Past attempts to squeeze revenue out of large nonprofit employers, typically through payments in lieu of taxes, have rarely progressed past the drawing board, and the organizations representing the District’s hospitals and universities are again on the record against them. But the employee tax could be a more politically palatable way for the District to recoup some additional revenue from those institutions and their many out-of-town employees, whose income the District is congressionally prohibited from taxing.

Underscoring the political hazard of the issue, Gray, who has committed $18 million to funding the commission’s recommendations next budget year, declined to endorse the fee Wednesday. “When you start talking about taxing nonprofit organizations, those historically that haven’t paid taxes, it’s a very controversial area,” he said. “I’d want to hear what people think about it before we take any position on it.”

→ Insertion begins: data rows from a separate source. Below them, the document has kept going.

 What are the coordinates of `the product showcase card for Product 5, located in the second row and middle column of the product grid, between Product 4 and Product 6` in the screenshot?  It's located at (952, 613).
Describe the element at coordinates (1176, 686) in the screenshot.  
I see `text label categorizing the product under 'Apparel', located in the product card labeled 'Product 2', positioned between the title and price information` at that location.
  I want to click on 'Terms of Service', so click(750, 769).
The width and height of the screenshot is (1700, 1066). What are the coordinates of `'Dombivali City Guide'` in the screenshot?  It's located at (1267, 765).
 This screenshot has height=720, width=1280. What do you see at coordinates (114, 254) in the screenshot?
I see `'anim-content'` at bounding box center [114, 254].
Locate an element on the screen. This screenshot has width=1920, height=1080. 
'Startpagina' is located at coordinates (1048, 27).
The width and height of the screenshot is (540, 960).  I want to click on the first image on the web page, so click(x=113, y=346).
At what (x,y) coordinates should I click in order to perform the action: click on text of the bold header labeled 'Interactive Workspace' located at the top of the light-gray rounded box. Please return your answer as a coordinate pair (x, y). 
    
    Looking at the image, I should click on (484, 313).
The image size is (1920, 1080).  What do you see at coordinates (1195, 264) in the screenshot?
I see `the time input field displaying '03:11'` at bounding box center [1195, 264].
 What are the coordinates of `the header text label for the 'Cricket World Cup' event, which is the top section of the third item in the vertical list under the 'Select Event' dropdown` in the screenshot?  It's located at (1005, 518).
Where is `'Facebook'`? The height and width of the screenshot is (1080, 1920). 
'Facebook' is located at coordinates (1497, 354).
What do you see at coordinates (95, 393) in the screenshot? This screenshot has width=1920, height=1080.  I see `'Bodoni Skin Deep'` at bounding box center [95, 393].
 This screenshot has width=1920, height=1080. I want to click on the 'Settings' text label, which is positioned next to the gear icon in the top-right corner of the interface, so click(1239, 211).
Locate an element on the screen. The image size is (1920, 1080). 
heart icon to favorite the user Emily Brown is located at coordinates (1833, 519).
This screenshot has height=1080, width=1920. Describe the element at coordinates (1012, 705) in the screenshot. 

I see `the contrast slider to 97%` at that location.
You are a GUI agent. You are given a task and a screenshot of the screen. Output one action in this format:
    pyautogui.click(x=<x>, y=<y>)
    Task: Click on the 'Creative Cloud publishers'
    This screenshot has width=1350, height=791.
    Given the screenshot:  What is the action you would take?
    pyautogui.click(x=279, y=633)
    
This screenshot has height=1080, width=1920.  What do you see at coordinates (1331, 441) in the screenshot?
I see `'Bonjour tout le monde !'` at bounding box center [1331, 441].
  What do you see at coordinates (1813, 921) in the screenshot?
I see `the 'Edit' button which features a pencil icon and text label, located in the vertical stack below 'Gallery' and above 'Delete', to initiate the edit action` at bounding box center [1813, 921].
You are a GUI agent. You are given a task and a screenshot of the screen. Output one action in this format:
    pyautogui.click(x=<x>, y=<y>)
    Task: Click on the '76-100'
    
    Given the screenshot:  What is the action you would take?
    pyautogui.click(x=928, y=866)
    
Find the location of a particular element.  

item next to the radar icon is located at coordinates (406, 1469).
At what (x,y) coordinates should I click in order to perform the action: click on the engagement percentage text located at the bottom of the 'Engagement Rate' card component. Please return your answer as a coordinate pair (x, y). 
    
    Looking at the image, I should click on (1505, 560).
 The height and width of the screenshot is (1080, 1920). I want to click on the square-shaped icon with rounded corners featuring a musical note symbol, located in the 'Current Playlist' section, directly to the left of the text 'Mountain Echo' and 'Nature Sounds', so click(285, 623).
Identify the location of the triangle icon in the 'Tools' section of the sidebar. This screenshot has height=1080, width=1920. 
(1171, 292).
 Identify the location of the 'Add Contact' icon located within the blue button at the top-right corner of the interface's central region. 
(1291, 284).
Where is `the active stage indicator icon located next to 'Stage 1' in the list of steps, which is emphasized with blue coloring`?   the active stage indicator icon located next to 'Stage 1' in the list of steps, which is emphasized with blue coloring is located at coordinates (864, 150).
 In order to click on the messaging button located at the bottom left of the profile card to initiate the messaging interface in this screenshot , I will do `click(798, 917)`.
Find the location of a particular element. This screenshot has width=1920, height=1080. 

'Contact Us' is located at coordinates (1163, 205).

But in a hopeful sign for the proposal, D.C. Council member Jack Evans (D-Ward 2), chairman of the tax-writing committee, didn’t dismiss it earlier this month — particularly if were paired with an offsetting business tax cut.

The commission ultimately backed away from more costly proposals, including a commercial property tax cut and more aggressive business tax cuts. But it did endorse changing the District’s estate tax to match the federal standard, assessing the tax only on estate assets above $5.25 million.

That decision earned the scorn of one advocacy group that monitored the commission’s deliberations. The Fair Budget Coalition said the move would “give deep cuts to the super wealthy” while draining funds from programs for the needy and homeless.

The debate over the recommendations now turns to the John A. Wilson Building, where officials will have to identify an additional $30.8 million in revenue above the $18 million already identified to accommodate the full range of proposals.

Gray suggested that he would not take extraordinary steps in his 2015 budget proposal to find those funds. “We know we have some priorities that need to be addressed in this upcoming budget,” he said. ”I think that there are lot of people who would do it at the sacrifice of some kind of tax reduction.”

And it is unlikely that lawmakers will wholeheartedly embrace the commission’s full panoply of recommendations. Evans, for instance, gave his personal veto to the proposed increase in the sales tax rate.

“We’re not going to raise taxes,” he said. “We want to head in the other direction.”